In Microwave Memories we get a dissection of the lower middle class. Three rows of six carefully mounted prints hang over a rectangular plastic blue sheet. This "microwaveable" motley inventory of frozen brands at your favorite supermarket is a treat, though the sequence may prove arduous for the nonminimalist who eschews minutely mutated tidbits. Withstandley takes us through an unusual food expedition. Each box presented contains a caption, through which we witness this narrator, now a young woman, growing up. The character, in words and pictures, shares her food geist with us: overcooked Salisbury steaks, much-anticipated turkey potpies, difficult-to-clean-up meat sauce at a family gathering, those overstuffed tacos.

Withstandley incorporates the visual presentation of the food with what I would call the meaningfully banal moments of life. I laughed at her caption on Healthy Choice: "She ate gourmet while listening to the Cure, thinking it was cool." She dwells on two of our nation's obsessions -- food and TV. We watch not only our own eating behaviors, but the ancillary results. Each food type works around a life phase: family functions, diet discipline, health asceticism, adolescent self-discovery.
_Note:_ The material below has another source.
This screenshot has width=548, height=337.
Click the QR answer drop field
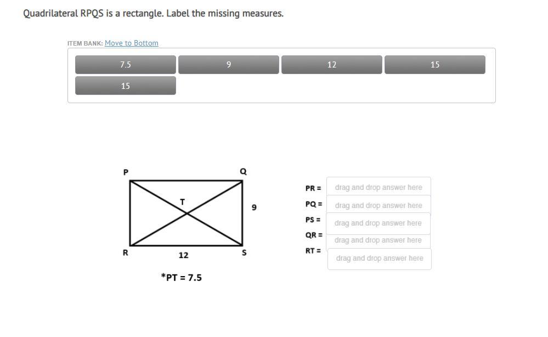pos(378,240)
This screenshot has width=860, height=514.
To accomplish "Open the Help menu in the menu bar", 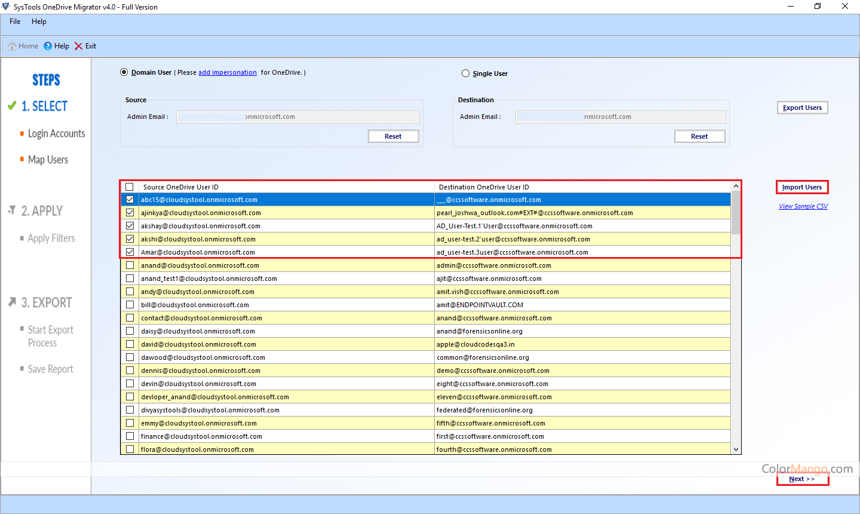I will tap(39, 22).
Candy Coated is a series of fourteen large digital photographs, also with captions. On first inspection you might think the sequence is about wife abuse, but there's more to it. Aggression can go both ways. A bloodstained man's white shirt floats on celestial-blue water with a creepy inscription: "He forgot their anniversary for the last time." There's another image of a stiff woman's body on a carpeted floor, partially blocked by her ominous husband's back, her legs covered by a pink dress and red shoes. It reads, "He was sick of hearing her nagging voice." Titles bespeak a vicious and ubiquitous cycle of violence. "She ripped up his girly magazines," opposite "He burned her romance novels." Perhaps the most dramatic photograph in the show, bearing the caption "She bought froot loops, he wanted lucky charms," is a cut-off frontal view of a woman from the nose down, her lips bloody and a blue-knit blouse dramatically torn over her chest.

Withstandley handles all this with a surreal method. Some of the photos seem posed. None of the images shows the characters' full faces, only limbs, pools of blood, and evidence set against carpeted floors and wooden fences. It all plays like a black comedy of rural America, where the sequence of events -- while telling a story -- does not follow a chronological order.

The viewer needs to discover the truth behind the apparent, and put the pieces together, as in a crime novel. But we don't know what causes what, so we begin to wonder how absurdly frivolous life is behind the calamity. Withstandley suggests violence can happen for the stupidest reasons, as in "He was sick of having shake and bake for dinner." Yet in these tales, TV dinners are all she knows how to make. Thus one cause of this violence can be found in Microwave Memories, where people eat "shake and bake" most of the time. Do TV dinners produce monsters? I won't reveal the end of this modern drama for obvious reasons. Suffice to say we already may have seen it on an episode of Unsolved Mysteries.

Elizabeth Withstandley is director of both the New Gallery and the Visitor Artist Program at the University of Miami, where she also works as a photography instructor. She has exhibited in Florida, New York, and Alabama and is a member of Locust Projects (along with Westen Charles and Brian Cooper). Although she is the chief subject of her own work, Candy Coated is not autobiographical. "We are beat over the head with violence," she says with a relaxed air at Locust Projects' office. "So I'm kind of making fun of it. It seems funny, and it makes the images bearable."